In January, Foreign Minister Tomas Petricek called for stricter measures against anti-Semitism, particularly on the internet, at the opening of an exhibition honoring victims of the Holocaust. Organized by the Ministry of Foreign Affairs; the exhibition opened in conjunction with International Holocaust Remembrance Day.
On January 27, the Senate, in cooperation with the FJC, again organized a ceremony to honor victims of the Holocaust as part of Holocaust Remembrance Day. Speaker of the Chamber of Deputies Radek Vondracek and Deputy Speaker of the Senate Jiri Oberfalzer delivered remarks and called for religious tolerance.
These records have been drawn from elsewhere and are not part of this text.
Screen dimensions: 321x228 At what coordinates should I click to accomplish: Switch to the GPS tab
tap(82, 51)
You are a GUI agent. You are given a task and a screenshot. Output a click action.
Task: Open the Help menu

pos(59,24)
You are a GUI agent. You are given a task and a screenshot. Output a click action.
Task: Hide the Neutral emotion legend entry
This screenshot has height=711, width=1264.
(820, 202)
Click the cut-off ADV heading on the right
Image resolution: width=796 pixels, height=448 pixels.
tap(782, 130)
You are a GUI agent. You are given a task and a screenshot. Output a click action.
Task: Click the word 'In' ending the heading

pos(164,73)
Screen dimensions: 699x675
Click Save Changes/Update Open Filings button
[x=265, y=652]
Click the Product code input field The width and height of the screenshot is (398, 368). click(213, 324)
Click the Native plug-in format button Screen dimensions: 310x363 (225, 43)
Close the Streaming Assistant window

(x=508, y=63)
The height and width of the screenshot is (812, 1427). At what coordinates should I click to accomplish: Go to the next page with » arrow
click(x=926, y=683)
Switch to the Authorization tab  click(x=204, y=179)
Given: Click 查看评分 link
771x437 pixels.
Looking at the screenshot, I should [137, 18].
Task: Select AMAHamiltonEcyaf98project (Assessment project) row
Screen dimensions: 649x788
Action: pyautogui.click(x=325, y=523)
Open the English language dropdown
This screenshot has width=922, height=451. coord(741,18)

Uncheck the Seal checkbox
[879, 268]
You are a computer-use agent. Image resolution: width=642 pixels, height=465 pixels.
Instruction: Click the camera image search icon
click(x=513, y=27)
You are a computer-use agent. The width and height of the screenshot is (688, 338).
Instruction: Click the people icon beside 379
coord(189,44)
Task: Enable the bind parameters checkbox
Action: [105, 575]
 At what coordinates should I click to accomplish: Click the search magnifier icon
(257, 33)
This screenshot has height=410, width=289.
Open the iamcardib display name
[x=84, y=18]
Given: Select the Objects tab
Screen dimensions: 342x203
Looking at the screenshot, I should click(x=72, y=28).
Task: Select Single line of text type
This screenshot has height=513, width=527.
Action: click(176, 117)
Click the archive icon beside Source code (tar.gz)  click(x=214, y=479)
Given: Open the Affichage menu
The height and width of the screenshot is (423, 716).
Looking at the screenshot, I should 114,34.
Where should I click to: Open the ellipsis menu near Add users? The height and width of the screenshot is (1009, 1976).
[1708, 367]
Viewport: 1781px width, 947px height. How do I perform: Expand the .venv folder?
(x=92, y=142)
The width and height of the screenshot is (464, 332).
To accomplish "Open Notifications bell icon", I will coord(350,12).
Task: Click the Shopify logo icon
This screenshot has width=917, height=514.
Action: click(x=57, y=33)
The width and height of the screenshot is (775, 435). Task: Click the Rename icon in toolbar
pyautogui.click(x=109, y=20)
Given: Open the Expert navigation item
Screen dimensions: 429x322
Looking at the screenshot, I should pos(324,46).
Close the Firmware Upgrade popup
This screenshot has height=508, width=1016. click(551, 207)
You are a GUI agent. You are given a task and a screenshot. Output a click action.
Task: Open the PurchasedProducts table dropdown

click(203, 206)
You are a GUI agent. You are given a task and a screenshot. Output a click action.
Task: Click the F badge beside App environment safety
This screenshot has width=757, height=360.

In April, organizers cancelled the annual march and Culture against Anti-Semitism Festival due to the COVID-19 pandemic. Instead the organizers initiated a public campaign entitled, “We All Are People” and an online event in which Speaker of the Senate Milos Vystrcil, director of the Jewish Museum Oto Pavlat, Member of Parliament Jan Bartosek, member of the Ecumenical Council of Churches Daniel Fajfr, Prague municipal representative Jan Wolf, and others spoke out against hatred and violence based on ethnic and religious grounds. Vystrcil highlighted the importance of societies coming together to face challenges, comparing the fight against coronavirus to the fight against anti-Semitism. Bartosek stated that adverse circumstances, such as coronavirus and the “horrors of World War II and mass deaths in gas chambers” bring people together regardless of religion, race, and political persuasions. Other speakers urged the viewers to remember victims of Nazism and communism and highlighted the importance of remembering the Holocaust. The online event also included the personal testimony of a woman who described friends and family who perished in the Holocaust.
The government provided grants for religiously oriented cultural activities, including the annual Night of Churches held in several cities; the annual National Pilgrimage of St. Wenceslaus (consisting of a march through Prague and masses celebrated in that city and Brandys nad Labem); the annual Concert in Memory of Holocaust Victims; the celebration of the 100th anniversary of the Hussite Church; and Litomysl Days of Baroque Tradition (a festival consisting of liturgical music, masses, and readings). Some of the events, including KRISTFEST (a festival of seminars, workshops, and musical performances on religious themes) and the Archaion Kallos festival of Orthodox music for which the government approved grants were postponed or cancelled due to COVID-19.
According to the FJC, the MOI continued to provide security to the Jewish community and Jewish sites based on a memorandum of cooperation signed in 2016. Police provide enhanced protection of Jewish sites in the country after terrorist attacks in Vienna, Austria, in November.
The country is a member of the International Holocaust Remembrance Alliance.